Bald werden sie wieder nach Hause gelangen!

Der Tag ist schön! O sei nicht bang!

Sie machen nur einen weiten Gang.“

Das waren die ersten Verse eines der berühmten Kindertotenlieder Rückerts, die Mahler so beklemmend düster vertont hat. Dem Realen in Form des Nichts können wir nur mitigiert, abgeschwächt begegnen, in einer gebändigten Form kann es dann seine kreative Potenz entfalten. Ein Lieblingsmotiv Linde Unreins sind zweifelslos Krüge und Schüssel. Ein Krug ist, wie Lacan im Anschluss an Heidegger aufgezeigt hat, um eine Leere, Offenheit komponiert. Diese Leere hat keine Materialität und ist doch eine strukturierende Instanz, die jeder Füllung vorausgeht, ja ihre Bedingung ist.

Es ist das Paradox menschlicher Existenz, dass sie in der Begegnung mit dem nicht zu begreifenden und nicht zu imaginierenden Realen nicht die Begegnung mit dem Schrecklichen schlechthin fürchtet, sondern, analog zur Füllung des Kruges, absolute Lust phantasiert. Beispielsweise in einer „amour fou“ unbedingten Liebesverlangens, wobei der Andere mehr und mehr als das einzig erfüllende „Ding“, das heißt als Füllung des Realen, der Leere intentiert und gesehen wird. Die Subjektivität des Anderen, dessen eigener Wille, die gerade auch seine Rätselhaftigkeit einschließt – ich verweise auf das Gemälde „die rätselhaften Anderen“-, wird negiert, die totale Einvernahme gefordert, um das Begehren endlich in einer absoluten Weise zu stillen – eine Katastrophe ist das Resultat dieser vermeintlichen Glückseligkeit. Denken wir hier nur an Don José und Carmen, Werther und Charlotte, Othello und Desdemona, Tristan und Isolde etc. etc. „Geglücktes“ oder einigermaßen katastrophenfreies Leben setzt die Akzeptanz dessen voraus, dass es ein absolut erfüllendes Objekt nicht gibt, dass das „Reale“ als „Unmögliches“ gesehen und bejaht wird. Nur in dieser Akzeptanz des „Realen“ als „unmöglich“ zu Füllendes, wird der Mensch auch genießen können, wenn auch nur im Sinne einer „kleinen Freiheit“, hat er die Chance, auch als „Paar im Gleichgewicht“ zu existieren. Ich darf hier auf die entsprechenden Gemälde verweisen.

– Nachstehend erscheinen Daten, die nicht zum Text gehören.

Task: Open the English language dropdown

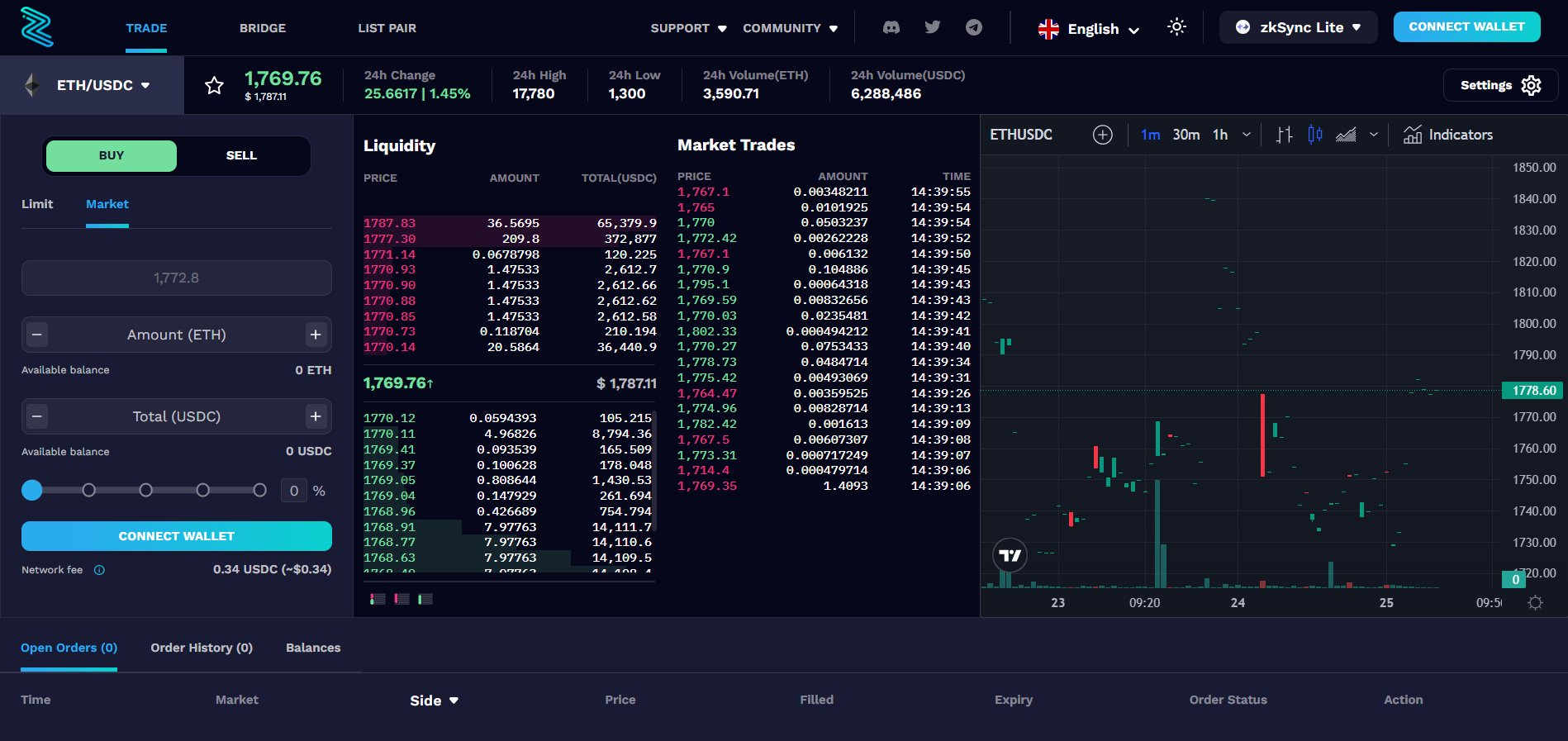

Wer sich dem widersetzt, für den kann, wie im Altarbild 6 dargestellt, der Flug in den Himmel zum Absturz in die Hölle werden. Entsprechend formuliert es eine Inschrift auf der Burg Cochem: „Begehre nie ein Glück zu groß und nie ein Weib zu schön,/sonst könnte dir’s in seinem Zorn der Himmel zugestehen.“ „Wie viel du wünschen magst, der Wunsch wird weitergehen“ heißt es bei Rückert in einem seiner Sprüche aus „Die Weisheit des Brahmanen“. Wenn er dann weiter formuliert „Glück ist da nur, wo die Wünsche stille stehen“, dann trifft er nicht mehr das Wesen des lebenden Menschen. Im Lichte der Weisheit des Brahmanen mag das als Nirwana erscheinen, für uns ist dies zugleich der Tod. Für den Menschen als Existierenden trifft die Wesensbestimmung, die Spinoza gegeben hat, weit eher zu: „Begehren ist des Menschen Wesen selbst“.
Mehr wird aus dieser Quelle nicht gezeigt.